To extract the trace ID on the receiving side:
import { propagation, context, trace } from '@opentelemetry/api'
// Express middleware to extract incoming trace context
app.use((req, res, next) => {
const extractedContext = propagation.extract(context.active(), req.headers)
context.with(extractedContext, () => {
const span = trace.getActiveSpan()
req.traceId = span?.spanContext().traceId
next()
})
})
Alternatively, skip the SDK and send logs directly via OpenTelemetry's log format. LogFlow accepts OTLP/HTTP at https://api.getlogflow.com/v1/otlp/logs:
curl -X POST https://api.getlogflow.com/v1/otlp/logs \
-H "Authorization: Bearer lf_your_key" \
-H "Content-Type: application/json" \
-d '{
"resourceLogs": [{
"resource": {
"attributes": [{"key": "service.name", "value": {"stringValue": "payment-service"}}]
},
"scopeLogs": [{
"logRecords": [{
"timeUnixNano": "1715000000000000000",
"severityNumber": 9,
"severityText": "INFO",
"body": {"stringValue": "Payment processed"},
"attributes": [
{"key": "traceId", "value": {"stringValue": "abc123"}},
{"key": "orderId", "value": {"stringValue": "ord_456"}}
]
}]
}]
}]
}'
After logs start arriving with trace_id fields:
trace_id field in the details panelThe TraceTimeline shows each log with relative timestamps so you can see exactly where time was spent.

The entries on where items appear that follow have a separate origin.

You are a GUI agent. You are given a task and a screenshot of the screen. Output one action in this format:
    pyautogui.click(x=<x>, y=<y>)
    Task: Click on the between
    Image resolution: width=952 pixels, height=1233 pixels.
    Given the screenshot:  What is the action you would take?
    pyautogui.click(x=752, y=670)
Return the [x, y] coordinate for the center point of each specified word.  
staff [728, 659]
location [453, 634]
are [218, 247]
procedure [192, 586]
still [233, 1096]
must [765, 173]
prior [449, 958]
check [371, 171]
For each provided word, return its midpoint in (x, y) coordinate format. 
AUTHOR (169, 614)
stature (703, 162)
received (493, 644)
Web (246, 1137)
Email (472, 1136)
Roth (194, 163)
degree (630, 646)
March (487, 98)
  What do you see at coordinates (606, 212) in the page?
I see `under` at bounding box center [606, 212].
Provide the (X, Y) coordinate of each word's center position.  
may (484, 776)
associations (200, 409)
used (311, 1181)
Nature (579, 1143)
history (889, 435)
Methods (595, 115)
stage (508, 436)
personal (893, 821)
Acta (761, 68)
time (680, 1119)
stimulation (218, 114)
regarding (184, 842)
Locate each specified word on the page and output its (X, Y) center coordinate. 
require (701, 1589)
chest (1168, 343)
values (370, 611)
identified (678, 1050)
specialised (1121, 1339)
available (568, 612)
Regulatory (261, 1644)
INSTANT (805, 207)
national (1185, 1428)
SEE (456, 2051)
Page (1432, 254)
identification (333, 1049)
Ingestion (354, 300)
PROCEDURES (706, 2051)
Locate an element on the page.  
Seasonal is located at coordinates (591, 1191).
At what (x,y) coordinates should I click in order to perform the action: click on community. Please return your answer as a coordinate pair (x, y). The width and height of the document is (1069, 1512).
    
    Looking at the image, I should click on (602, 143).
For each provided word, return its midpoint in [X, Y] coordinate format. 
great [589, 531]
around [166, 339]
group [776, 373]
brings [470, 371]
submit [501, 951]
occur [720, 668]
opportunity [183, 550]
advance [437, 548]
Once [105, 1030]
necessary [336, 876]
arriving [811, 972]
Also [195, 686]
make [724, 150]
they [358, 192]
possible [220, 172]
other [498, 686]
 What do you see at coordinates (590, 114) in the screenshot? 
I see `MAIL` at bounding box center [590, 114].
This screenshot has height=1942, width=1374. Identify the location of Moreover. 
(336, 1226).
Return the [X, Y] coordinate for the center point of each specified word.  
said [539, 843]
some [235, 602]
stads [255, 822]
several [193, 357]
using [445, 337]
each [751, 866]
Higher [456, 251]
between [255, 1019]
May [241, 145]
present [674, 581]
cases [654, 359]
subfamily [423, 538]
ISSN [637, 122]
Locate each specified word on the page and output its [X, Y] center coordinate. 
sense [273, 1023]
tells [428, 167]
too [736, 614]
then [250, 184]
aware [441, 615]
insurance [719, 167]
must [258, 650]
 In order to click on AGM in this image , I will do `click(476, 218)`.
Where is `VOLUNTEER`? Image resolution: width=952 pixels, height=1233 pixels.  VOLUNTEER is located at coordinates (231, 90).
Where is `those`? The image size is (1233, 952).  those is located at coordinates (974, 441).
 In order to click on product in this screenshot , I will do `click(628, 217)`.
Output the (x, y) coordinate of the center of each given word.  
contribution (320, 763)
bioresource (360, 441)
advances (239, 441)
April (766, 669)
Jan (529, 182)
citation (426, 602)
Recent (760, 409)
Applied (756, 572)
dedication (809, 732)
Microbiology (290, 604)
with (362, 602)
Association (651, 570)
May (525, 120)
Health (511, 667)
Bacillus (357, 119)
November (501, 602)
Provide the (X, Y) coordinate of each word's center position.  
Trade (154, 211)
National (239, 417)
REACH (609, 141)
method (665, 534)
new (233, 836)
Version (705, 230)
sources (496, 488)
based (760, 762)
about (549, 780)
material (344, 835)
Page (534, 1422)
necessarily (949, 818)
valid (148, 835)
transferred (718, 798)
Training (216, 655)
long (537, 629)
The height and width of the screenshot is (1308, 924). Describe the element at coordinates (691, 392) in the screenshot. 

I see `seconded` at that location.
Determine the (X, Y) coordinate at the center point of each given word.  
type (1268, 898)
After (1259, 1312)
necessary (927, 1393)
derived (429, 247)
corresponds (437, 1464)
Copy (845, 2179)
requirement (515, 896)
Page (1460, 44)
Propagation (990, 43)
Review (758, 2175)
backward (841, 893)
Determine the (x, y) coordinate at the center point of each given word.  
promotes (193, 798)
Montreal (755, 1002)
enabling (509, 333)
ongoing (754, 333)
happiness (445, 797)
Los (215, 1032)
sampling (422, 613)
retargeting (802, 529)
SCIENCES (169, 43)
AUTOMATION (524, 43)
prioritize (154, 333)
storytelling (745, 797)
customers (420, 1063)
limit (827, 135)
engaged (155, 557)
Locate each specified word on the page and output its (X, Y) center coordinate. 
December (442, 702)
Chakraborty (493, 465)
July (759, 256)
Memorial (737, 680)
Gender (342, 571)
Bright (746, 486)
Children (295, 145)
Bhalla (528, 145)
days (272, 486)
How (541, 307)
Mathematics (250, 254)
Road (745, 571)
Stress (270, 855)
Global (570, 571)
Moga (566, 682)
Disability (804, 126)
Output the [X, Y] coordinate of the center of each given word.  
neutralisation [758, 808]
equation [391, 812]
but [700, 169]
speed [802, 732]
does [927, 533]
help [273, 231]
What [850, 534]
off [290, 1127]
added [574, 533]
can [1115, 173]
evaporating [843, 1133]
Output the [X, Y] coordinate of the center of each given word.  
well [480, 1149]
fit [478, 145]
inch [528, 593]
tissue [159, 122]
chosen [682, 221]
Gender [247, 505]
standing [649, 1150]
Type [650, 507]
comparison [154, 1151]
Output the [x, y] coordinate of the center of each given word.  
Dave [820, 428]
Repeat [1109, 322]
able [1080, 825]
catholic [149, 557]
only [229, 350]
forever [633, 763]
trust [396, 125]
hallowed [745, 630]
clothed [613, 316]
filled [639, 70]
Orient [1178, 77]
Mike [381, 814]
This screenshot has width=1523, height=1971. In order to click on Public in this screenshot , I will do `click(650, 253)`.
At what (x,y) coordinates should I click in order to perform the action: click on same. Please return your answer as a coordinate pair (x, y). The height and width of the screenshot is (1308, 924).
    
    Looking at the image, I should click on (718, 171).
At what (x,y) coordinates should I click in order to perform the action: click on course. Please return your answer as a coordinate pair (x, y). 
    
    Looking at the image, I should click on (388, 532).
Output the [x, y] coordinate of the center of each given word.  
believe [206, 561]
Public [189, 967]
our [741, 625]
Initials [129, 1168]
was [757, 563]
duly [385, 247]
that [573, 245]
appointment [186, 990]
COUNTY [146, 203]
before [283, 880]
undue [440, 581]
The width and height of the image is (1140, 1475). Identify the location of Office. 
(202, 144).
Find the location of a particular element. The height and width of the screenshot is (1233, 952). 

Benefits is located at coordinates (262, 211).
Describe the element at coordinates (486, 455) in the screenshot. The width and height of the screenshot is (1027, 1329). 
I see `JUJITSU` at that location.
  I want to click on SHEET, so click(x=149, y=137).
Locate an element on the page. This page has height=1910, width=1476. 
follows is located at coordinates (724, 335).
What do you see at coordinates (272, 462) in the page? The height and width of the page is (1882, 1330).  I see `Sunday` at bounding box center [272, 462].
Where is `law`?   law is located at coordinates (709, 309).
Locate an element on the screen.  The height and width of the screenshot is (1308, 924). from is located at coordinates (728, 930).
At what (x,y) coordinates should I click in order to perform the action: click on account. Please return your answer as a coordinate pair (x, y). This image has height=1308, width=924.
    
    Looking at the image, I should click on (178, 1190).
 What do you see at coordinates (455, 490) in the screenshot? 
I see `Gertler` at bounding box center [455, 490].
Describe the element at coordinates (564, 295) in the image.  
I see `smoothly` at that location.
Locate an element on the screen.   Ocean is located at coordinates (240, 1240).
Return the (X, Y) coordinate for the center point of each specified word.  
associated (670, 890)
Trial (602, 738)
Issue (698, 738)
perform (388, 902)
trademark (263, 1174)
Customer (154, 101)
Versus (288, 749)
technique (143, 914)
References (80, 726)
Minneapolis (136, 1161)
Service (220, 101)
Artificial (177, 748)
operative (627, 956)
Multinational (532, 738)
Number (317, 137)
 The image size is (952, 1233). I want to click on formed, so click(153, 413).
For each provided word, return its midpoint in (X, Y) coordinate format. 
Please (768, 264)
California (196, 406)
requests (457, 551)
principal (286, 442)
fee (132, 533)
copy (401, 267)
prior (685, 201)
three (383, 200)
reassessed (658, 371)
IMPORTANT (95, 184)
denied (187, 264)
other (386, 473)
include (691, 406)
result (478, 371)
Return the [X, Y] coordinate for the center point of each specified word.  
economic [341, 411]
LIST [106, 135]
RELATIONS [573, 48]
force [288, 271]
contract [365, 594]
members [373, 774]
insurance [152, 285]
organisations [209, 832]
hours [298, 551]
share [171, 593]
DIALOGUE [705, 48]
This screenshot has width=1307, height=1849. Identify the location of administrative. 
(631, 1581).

Does LogFlow store OpenTelemetry spans?
Currently LogFlow stores the trace_id and span_id from spans as log attributes and uses them for correlation. Full span storage and waterfall views are on the roadmap.
What if I'm not using OpenTelemetry?
You can add trace IDs manually. Generate a UUID at the entry point of each request and pass it to every log call and downstream HTTP request via a custom header like x-trace-id.
Does the Service Map work without OpenTelemetry?
Yes. The Service Map builds edges from logs that include a service field — it doesn't require OTel. But OTel trace correlation adds the ability to click a node and see its traces.